I don’t know if there’s anything more intimate than someone’s relationship to food. It’s a cultural sphere where there appears to be a lot of freedom: one has a reasonable amount of control over what goes into their body, which bears a lot of responsibility. A person’s food preferences, rituals and aversions directly affect how their body operates in the world.
So when someone suffers from an eating disorder, they cannot be entrusted with that responsibility. Whether it manifests itself in binge-eating, consuming banned weight loss supplements, or forcing oneself to throw up, eating disorders are dangerous and often misunderstood. In an effort to bring light and understanding to these mental illnesses, I’m going to dispel some common myths associated with eating disorders.

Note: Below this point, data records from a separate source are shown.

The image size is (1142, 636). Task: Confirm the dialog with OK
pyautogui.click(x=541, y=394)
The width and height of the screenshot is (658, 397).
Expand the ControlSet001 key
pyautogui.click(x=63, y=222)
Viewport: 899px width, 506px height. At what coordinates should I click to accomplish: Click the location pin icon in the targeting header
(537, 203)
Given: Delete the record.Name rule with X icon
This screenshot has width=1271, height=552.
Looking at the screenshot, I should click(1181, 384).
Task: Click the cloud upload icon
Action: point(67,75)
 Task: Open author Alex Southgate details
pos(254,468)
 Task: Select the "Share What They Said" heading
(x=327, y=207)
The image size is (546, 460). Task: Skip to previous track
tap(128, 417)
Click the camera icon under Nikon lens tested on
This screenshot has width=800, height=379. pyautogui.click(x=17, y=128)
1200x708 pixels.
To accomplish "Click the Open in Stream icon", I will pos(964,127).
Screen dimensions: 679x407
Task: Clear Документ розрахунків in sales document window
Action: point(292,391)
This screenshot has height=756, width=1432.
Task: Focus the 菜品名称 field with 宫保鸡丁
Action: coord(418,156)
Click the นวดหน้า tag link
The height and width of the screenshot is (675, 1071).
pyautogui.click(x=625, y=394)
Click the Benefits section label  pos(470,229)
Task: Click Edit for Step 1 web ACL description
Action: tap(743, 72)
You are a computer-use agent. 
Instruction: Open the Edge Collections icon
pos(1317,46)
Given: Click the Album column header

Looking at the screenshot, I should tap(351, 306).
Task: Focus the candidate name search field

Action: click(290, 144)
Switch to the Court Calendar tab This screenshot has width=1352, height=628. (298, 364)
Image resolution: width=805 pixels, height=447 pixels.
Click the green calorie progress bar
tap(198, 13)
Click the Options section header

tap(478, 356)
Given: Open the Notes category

#1: You Can See When Someone Has An Eating Disorder
Not all those who suffer from eating disorders ‘look’ unhealthy, i.e. are extremely skinny. Eating disorders affect those across the BMI spectrum. People categorized as overweight can be diagnosed with atypical anorexia nervosa if there’s a drastic loss of weight. This myth is damaging for several reasons. It can glamorize eating disorders by associating its effects with fashion model weight, and it can prevent people with eating disorders from coming out and getting treatment.
A few months ago, Netflix released a movie called ‘To The Bone’, about a young woman suffering from an eating disorder. I remember my friend posting about it, critiquing how it chose to portray eating disorders. She said she was sick of these milk toast, feel good movies, especially with an extremely skinny protagonist. As someone with an eating disorder, she said she wished she was that skinny all the time, and wished for more varying representation in the media.
#2: Eating Disorders Are A Choice, Not An Illness
A lot of people mistakenly think that people with eating disorders are vain, or even worse, strong-willed: that if they put all that energy into throwing up or cutting down on food, they could put the same into gaining back weight. Even doctors can dismiss patients with eating disorders, requesting them to stop exhibiting symptoms. But that’s the thing about diseases: they’re involuntary. The interaction between a person’s biology and their environment caused them to contract an eating disorder. The eating disorder actually prevents them from being in control, not the other way around.
#3: Only Rich White Teenage Girls Can Have Eating Disorders
People from all walks of life can get eating disorders: men, POC, older people, etc. The myth that only white teenage girls can have eating disorders actually prevents a lot of people from getting treatment. Men feel embarrassed to admit they have these types of disorders because they’re associated with femininity. In black or latinx communities, mental illnesses are often stigmatized, so people suffer in silence.
#4: Families/Mothers Are To Blame
Another common misconception is that eating disorders simply come from a person’s familial environment. Placing the blame on families, and particularly mothers, has been a common theory applied to misunderstood disorders for the past century. This can be seen with Bruno Bettelheim and his theory about Refrigerator Mothers and autism, and with Frieda Fromm-Reichmann and her theory about schizophrenoegenic mothers. Families can more often than not be allies in a patient’s recovering.
#5: Society Is To Blame
This is linked to the idea that eating disorders are a choice. Although American culture does have some incredibly problematic body image standards, that’s not the sole cause of eating disorders. If that were the case, everyone would either be purging, starving themselves, or throwing back banned weight loss pills. Although there is some connection, and it is a good thing that there are treatments and diet pills that are FDA banned, it’s inaccurate to put all on the responsibility on society.
After learning more about eating disorders, I want to remind readers that help is out there. Our bodies and our food are worthy of respect and love, but it can be difficult to remember that sometimes. When it becomes impossible to remember that, help is required. With heightened awareness, we can be more diligent in looking out for ourselves and each other.